David Gitonga is an avid reader and writer and has worked with various companies to design, develop, and maintain their websites. He has worked with websites as an online content marketing strategist in the field of tech, social media, design, and de...

8 comments
davisg
davisg

Many thanks thanks for this summary but yet contains lots of information in details.

DavGit
DavGit

Thanks Tom. Point Taken. I think developers just need to find a way to incorporate video while avoiding "having noises start blasting out of a page the moment it loads." Check out "http://www.conversocial.com/" on how to implement video on the home page the right way.

sperryr
sperryr

Though this article gives some good ideas on how to keep your website "up-to-date" with fresh content, I am not sure it addresses how to "revamp the website on a small budget". Revamping suggests improving the form, structure or appearance. This is what a web designer is paid to do and what I thought I was going to read about. I actually think you can learn a lot by reading comments. In most cases, the viewer to your website comes for a specific reason and we have to structure or "revamp" the website to meet their needs and be cognizant of how valuable their time is. The website should be structured so that the viewer is in control and what keywords or search drove them to your site is available right when they get there. This article talks more about keeping content fresh and up-to-date. Don't get me wrong, this is critical to a successful website but a "revamp"... I don't think so!

BillGates_z
BillGates_z

It's vitally important to add all kinds of distractions and entertainment features to help use up those boatloads of free time you have. Blogs are great for that since, well take her for example, daily blah blah blah is soooo vital to ...... uhhhh (it'll come to me...)

tom.marsh
tom.marsh

My least favorite web-fad right now is the idea that every web-site needs videos.
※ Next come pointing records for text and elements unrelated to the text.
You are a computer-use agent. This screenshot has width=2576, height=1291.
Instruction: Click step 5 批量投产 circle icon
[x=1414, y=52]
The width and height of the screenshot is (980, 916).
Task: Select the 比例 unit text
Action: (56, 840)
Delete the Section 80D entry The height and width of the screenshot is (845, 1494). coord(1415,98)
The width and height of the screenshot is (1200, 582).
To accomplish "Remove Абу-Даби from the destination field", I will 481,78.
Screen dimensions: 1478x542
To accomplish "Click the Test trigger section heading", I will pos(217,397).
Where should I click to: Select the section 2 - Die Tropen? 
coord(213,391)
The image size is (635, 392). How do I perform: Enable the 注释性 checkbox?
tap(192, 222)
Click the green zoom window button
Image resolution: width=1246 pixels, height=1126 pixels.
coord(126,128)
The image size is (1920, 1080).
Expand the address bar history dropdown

And while there's a simple solution to sites that have added videos (don't play them) it gets a little more irritating when the videos on sites home pages (or any page) are set to start playing immediately. That's just ridiculous: The last thing I want is to open a site in a tab and have some video start braying on in the background. It's really irritating when there's a delay before the video starts and you're opening multiple tabs and you can't figure out which one the noise is coming from... Also, I often surf with music playing, and having some video (usually preceded by a twice-the-volume double-your-distraction advertisement, of course) start playing really wrecks my enjoyment of my music and detracts from my overall experience. If I was a developer, I'd be working on browser plugin that automatically pauses/doesn't load the braying "auto-play" videos that web-sites are using these days. I'd download it... For that matter, I would PAY for a plug-in that does that.

DavGit
DavGit

Hi @Sperryr. Thank you for pointing that out. We have changed the title to reflect the content of the post.

DavGit
DavGit

Hi Tom. You can always set the video to playback only when a visitor clicks the "Play" button. Research has shown that people are more likely to play an audio or video clip rather than read content when offered the option to do so.

tom.marsh
tom.marsh

The problem is that 99+% of the sites I visit aren't sites I control, so I don't have that option. I'm complaining as a user of web-sites here, not as a designer of them (although I suppose I technically am both.) While I do believe that "when given a choice" people are more likely to view a video (since the American public reads, collectively, at an average 4th grade level) what site designers need to realize is that this isn't a universal truth, and that a significant number of users are diving to click "stop," "mute," or, in my case, leave your page for one that doesn't start braying noise at me the moment it loads. Sounds that just start playing have been a design no-go since the 1990s... And even though retro can be cool, sometimes, in this case having noises start blasting out of a page the moment it loads is not cool. It is, in fact, the opposite of cool. If you really are intent on jamming a video down our throats with auto-play, at least start with the audio MUTED so that the people who don't want to watch the video (because they were taught how to read) aren't subjected to the audio interruption.